▸ Work request
Scan the entries and copy each line where the word "footer" is present.

▸ Input data
---
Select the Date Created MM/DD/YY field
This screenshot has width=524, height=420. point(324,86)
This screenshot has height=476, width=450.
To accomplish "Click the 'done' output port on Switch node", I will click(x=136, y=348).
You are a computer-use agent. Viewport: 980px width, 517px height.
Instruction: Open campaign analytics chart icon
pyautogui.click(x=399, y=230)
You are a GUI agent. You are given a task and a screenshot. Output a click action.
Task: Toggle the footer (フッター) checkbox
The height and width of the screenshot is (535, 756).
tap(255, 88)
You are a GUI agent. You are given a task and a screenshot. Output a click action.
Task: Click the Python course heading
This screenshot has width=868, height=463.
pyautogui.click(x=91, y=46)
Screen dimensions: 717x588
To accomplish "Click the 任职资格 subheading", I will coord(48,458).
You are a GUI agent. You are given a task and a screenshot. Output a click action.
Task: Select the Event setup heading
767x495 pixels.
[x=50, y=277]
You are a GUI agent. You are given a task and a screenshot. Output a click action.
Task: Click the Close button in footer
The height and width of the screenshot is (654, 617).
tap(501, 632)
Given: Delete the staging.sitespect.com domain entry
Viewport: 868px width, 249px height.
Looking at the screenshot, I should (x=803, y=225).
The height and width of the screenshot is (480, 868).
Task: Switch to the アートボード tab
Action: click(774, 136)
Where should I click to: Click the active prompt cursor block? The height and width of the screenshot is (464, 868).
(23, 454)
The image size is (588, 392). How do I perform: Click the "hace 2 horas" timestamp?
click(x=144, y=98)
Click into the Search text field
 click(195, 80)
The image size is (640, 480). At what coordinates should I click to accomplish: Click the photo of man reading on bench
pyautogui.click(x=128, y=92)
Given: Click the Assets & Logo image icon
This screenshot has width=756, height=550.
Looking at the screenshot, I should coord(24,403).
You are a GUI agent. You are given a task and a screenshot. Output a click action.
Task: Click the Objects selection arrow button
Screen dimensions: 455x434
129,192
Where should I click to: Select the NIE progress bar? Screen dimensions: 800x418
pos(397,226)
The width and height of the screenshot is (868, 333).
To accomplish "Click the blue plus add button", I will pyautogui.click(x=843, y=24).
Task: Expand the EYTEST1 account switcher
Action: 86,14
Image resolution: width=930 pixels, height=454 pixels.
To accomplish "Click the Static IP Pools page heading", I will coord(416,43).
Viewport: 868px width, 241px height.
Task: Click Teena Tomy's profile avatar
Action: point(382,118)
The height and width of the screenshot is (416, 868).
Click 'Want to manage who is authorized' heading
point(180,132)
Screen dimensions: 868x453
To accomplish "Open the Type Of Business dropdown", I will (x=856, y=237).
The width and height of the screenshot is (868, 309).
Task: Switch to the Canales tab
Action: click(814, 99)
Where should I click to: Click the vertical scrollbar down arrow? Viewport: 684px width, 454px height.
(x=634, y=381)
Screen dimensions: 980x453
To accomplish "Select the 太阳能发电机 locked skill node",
---
▸ Answer to this task
Task: Toggle the footer (フッター) checkbox
Task: Click the Close button in footer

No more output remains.